Which is kind of interesting since both of these archive classes use the same i/o implementation. So it must be in text_?oarchive which after all isn't very big.
BTW, I am the same guy who has posted several (confirmed) bugs to this list: I am not a beginner, I have been using boost serialization for the better part of a year or so, so in general, I know what I'm doing. I say this simply because I don't want to waste a ton of time with this if I need not --- in short, to my mind, this looks like a clear example of a bug in the boost text_oarchive, but I perhaps may be wrong.
I do sympathize and much appreciate the effort you have to expend to narrow this down. It hasn't been reported so it must be pretty obscure. Sorry, I can't be of more help. BTW, the best thing for me in these cases is to run under the debugger, trap when fault throws, and inspect the call stack (which is going to be long). So maybe it won't be so hard to track down once you can reproduce it. Robert Ramey
On Tuesday, May 2, 2006 at 20:47:22 (-0700) Robert Ramey writes:
The inention is that archive classes be interchangeable. So if a serialization fails for one archive class and not for another, it would be a bug by definition.
Ok, that's good --- at least I'm not crazy. This will help in my efforts here on out.
As of now, there the only known instances of this occuring is with the serialization of Nan floating point numbers which fails on text/xml archives but passes with native binary archives.
I did confirm last night that the binary version is failing as well.
I do sympathize and much appreciate the effort you have to expend to narrow this down. It hasn't been reported so it must be pretty obscure. Sorry, I can't be of more help.
BTW, the best thing for me in these cases is to run under the debugger, trap when fault throws, and inspect the call stack (which is going to be long). So maybe it won't be so hard to track down once you can reproduce it.
Thanks for the note. I did run under the debugger --- the call stack was note merely long, it was unbelievable. I'm running on a reasonably fast, high-memory machine, and when I asked the debugger for a stack trace, it took over an hour to print 60,000+ frames. I gave up at that point. I also ran this under valgrind, but it fails and valgrind doesn't seem to notice the seg fault --- at least it doesn't print out anything useful (and I'm going whole hog with the options on valgrind to force it to be verbose). I'm going to give it another go today. If I can't make progress with this today, I'm going to have to abandon boost for the moment and move on with our current, hand-coded version of serialization.

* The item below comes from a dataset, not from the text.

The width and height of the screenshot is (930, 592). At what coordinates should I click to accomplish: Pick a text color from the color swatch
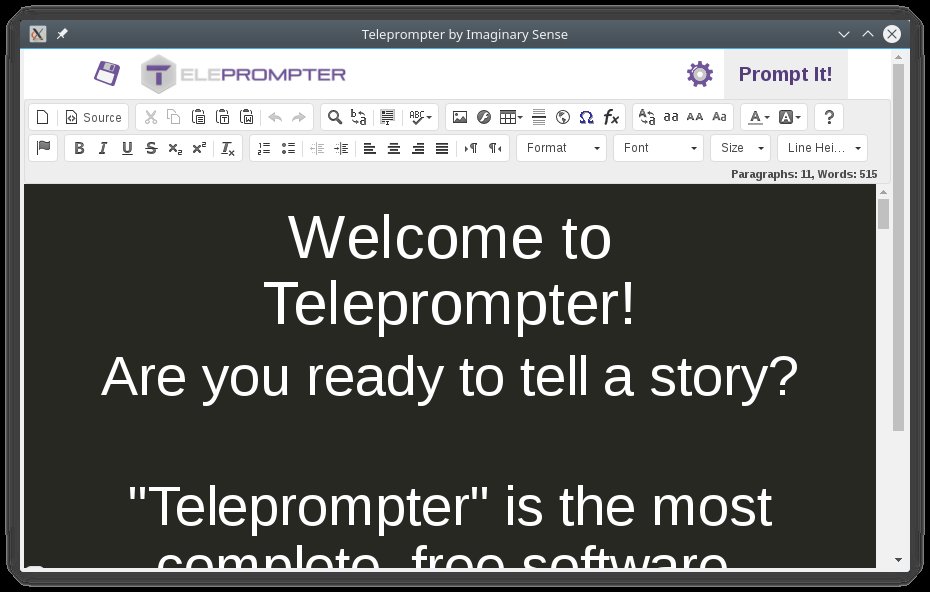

I think the boost approach is the way to go in the long term for us for many reasons, but I won't be able to spend too much more time on this. Hopefully something will pop up today that I can share with you. Thanks again. Bill
Bill Lear wrote:
Thanks for the note. I did run under the debugger --- the call stack was note merely long, it was unbelievable. I'm running on a reasonably fast, high-memory machine, and when I asked the debugger for a stack trace, it took over an hour to print 60,000+ frames. I gave up at that point.
Since you don't have 60,000 functions in your program, that would almost surely indicate a stack overflow due to un-terminated recursion. Just look at the stack back from the end the recursion should be obvious. Robert Ramey
On Wednesday, May 3, 2006 at 07:53:15 (-0700) Robert Ramey writes:
.... Just look at the stack back from the end the recursion should be obvious.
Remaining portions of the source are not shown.